> _Short exercise_:
Render the records from the line containing "Task: Open the SM user avatar menu" up to and including the line containing "Action: coord(280,275)" as a Markdown table with the columns Row and Line, omitting any blank lines.

[Element and text location records]
----
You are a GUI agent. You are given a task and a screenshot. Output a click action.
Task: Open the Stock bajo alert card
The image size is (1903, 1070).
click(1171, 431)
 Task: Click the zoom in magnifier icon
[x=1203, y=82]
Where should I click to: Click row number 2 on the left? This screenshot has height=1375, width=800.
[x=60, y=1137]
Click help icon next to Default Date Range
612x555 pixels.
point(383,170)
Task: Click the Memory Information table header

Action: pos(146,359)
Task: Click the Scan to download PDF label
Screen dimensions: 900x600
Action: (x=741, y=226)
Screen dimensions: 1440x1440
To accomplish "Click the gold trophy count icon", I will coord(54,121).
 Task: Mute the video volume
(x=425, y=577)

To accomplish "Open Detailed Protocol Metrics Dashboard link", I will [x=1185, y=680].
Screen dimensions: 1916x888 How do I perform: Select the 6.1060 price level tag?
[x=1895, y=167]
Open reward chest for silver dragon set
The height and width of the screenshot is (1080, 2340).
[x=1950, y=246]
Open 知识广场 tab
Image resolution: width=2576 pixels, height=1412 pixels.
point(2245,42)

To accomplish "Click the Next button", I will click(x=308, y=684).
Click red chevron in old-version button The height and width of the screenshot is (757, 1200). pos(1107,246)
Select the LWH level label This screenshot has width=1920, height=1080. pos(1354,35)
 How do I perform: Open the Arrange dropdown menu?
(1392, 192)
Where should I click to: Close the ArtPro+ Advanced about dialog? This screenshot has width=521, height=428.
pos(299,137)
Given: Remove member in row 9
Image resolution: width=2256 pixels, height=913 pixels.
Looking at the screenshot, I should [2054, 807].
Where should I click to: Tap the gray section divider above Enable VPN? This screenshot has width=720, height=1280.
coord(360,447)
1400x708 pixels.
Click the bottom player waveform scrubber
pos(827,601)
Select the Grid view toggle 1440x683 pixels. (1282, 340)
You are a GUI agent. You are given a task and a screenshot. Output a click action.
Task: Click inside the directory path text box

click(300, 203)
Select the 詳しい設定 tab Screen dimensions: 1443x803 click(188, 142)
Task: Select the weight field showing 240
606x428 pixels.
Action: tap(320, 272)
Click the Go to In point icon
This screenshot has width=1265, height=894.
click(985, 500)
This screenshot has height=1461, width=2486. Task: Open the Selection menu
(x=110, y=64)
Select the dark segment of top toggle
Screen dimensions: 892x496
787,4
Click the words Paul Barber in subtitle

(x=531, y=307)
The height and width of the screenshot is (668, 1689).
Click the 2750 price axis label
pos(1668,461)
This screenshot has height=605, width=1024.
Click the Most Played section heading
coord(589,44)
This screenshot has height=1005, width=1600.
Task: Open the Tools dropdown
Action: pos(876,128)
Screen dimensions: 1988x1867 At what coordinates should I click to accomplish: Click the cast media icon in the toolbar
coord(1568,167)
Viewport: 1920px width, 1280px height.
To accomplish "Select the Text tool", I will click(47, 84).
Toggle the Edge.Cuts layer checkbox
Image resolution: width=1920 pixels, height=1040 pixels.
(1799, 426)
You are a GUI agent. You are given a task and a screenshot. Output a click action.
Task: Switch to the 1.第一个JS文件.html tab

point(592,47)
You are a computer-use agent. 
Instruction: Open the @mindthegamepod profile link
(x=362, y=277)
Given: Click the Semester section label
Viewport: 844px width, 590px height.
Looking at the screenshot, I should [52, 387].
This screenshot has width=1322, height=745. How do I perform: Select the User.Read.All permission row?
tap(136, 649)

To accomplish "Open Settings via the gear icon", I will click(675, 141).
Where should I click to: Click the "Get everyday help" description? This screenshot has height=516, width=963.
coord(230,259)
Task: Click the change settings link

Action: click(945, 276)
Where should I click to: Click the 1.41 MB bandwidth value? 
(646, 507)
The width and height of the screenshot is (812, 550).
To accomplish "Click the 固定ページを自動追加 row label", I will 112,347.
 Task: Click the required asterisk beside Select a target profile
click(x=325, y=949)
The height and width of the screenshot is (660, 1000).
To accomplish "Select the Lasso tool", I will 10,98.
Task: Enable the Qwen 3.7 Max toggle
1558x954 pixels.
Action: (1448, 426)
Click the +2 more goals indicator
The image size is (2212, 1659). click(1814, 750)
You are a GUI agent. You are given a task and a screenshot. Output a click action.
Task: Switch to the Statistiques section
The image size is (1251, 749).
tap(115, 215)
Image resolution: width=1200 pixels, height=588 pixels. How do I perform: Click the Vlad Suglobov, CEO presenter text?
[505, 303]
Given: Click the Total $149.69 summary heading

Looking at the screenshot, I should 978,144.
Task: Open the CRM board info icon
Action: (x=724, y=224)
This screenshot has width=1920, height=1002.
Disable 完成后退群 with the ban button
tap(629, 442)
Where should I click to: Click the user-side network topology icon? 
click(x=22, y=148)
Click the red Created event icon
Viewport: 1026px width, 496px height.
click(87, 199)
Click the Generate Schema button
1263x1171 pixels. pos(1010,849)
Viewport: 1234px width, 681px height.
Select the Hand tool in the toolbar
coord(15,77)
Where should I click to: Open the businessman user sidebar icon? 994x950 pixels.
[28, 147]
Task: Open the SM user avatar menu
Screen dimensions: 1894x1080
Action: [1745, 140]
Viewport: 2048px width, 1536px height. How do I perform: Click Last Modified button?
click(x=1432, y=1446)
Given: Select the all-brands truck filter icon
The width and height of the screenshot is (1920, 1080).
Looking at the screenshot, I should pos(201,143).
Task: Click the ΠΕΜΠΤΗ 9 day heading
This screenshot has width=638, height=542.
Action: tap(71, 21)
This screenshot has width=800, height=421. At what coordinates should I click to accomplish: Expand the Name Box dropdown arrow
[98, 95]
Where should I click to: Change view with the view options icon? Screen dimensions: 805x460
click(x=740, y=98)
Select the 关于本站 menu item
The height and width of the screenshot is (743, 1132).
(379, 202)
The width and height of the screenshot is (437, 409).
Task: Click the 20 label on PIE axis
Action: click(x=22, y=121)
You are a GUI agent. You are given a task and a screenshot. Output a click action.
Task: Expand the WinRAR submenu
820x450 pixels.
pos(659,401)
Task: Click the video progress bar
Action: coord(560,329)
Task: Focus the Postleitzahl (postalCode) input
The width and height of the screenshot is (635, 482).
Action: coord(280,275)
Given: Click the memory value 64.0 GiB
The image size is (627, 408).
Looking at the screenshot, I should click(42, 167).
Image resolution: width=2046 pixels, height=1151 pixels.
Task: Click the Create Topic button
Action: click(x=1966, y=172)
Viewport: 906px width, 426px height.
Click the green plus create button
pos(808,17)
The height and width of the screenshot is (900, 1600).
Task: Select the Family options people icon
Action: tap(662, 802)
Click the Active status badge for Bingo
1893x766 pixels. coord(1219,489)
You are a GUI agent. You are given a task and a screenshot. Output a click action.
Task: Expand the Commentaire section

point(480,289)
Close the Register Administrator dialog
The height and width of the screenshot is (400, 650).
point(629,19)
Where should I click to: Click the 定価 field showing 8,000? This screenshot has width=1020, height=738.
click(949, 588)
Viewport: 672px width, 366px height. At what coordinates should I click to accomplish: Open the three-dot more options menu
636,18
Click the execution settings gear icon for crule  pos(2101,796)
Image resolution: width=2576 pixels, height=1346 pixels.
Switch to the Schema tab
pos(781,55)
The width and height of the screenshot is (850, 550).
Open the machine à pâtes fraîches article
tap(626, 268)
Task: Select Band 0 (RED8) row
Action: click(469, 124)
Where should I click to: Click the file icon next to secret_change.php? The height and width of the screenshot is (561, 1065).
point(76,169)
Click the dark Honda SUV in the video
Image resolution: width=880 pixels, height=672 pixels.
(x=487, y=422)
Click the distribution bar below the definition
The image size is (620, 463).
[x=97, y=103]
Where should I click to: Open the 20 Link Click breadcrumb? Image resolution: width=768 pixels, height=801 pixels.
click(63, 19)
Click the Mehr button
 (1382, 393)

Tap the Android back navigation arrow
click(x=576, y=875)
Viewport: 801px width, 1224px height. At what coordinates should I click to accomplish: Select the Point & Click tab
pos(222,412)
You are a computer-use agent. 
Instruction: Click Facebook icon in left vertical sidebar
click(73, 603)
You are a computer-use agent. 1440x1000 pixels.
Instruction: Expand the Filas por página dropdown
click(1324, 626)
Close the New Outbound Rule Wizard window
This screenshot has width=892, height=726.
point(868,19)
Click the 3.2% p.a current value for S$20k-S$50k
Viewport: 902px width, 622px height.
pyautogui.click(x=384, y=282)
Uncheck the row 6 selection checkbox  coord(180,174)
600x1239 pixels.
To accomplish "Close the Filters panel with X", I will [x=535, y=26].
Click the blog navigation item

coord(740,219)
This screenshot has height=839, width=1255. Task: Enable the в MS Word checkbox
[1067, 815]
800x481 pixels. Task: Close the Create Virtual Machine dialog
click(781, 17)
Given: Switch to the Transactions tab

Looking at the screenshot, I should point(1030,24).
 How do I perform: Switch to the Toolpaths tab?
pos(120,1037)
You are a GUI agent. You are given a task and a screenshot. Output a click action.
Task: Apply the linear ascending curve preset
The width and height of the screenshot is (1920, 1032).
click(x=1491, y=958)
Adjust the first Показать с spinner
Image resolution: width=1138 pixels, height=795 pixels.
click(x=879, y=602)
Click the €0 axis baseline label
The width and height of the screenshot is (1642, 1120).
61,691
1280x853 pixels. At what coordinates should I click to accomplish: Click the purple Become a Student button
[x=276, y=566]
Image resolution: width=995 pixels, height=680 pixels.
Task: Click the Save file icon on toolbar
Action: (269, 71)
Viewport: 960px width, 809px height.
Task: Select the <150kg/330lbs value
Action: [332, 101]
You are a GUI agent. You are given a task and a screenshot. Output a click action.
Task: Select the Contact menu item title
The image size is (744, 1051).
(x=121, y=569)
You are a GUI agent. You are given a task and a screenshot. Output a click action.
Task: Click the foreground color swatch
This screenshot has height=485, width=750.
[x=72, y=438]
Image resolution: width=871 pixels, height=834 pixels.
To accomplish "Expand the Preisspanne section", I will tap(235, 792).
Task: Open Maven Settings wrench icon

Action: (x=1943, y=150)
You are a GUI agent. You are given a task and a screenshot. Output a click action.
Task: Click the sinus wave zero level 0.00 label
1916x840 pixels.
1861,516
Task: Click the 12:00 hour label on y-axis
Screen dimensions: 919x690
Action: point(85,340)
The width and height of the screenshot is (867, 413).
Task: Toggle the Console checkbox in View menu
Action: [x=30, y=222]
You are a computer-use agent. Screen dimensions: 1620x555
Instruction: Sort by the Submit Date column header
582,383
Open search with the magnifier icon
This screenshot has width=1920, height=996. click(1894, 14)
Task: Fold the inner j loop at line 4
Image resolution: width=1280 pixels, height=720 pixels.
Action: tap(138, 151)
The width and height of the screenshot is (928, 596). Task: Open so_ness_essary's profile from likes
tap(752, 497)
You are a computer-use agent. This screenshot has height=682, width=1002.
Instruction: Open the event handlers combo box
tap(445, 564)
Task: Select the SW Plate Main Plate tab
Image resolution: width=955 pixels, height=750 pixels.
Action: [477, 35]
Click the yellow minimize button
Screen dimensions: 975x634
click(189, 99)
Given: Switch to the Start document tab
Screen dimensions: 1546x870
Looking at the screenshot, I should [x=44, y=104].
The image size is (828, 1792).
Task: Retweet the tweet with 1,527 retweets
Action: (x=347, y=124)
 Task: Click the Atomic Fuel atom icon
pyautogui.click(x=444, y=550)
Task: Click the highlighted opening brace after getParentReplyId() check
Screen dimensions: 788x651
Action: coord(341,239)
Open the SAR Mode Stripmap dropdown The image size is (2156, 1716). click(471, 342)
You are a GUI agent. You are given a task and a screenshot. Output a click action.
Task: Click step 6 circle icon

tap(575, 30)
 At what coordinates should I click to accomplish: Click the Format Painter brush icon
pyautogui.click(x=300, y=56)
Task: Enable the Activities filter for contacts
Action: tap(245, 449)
----
> _Task response_:
| Row | Line |
|---|---|
| 1 | Task: Open the SM user avatar menu |
| 2 | Screen dimensions: 1894x1080 |
| 3 | Action: [1745, 140] |
| 4 | Viewport: 2048px width, 1536px height. How do I perform: Click Last Modified button? |
| 5 | click(x=1432, y=1446) |
| 6 | Given: Select the all-brands truck filter icon |
| 7 | The width and height of the screenshot is (1920, 1080). |
| 8 | Looking at the screenshot, I should pos(201,143). |
| 9 | Task: Click the ΠΕΜΠΤΗ 9 day heading |
| 10 | This screenshot has width=638, height=542. |
| 11 | Action: tap(71, 21) |
| 12 | This screenshot has width=800, height=421. At what coordinates should I click to accomplish: Expand the Name Box dropdown arrow |
| 13 | [98, 95] |
| 14 | Where should I click to: Change view with the view options icon? Screen dimensions: 805x460 |
| 15 | click(x=740, y=98) |
| 16 | Select the 关于本站 menu item |
| 17 | The height and width of the screenshot is (743, 1132). |
| 18 | (379, 202) |
| 19 | The width and height of the screenshot is (437, 409). |
| 20 | Task: Click the 20 label on PIE axis |
| 21 | Action: click(x=22, y=121) |
| 22 | You are a GUI agent. You are given a task and a screenshot. Output a click action. |
| 23 | Task: Expand the WinRAR submenu |
| 24 | 820x450 pixels. |
| 25 | pos(659,401) |
| 26 | Task: Click the video progress bar |
| 27 | Action: coord(560,329) |
| 28 | Task: Focus the Postleitzahl (postalCode) input |
| 29 | The width and height of the screenshot is (635, 482). |
| 30 | Action: coord(280,275) |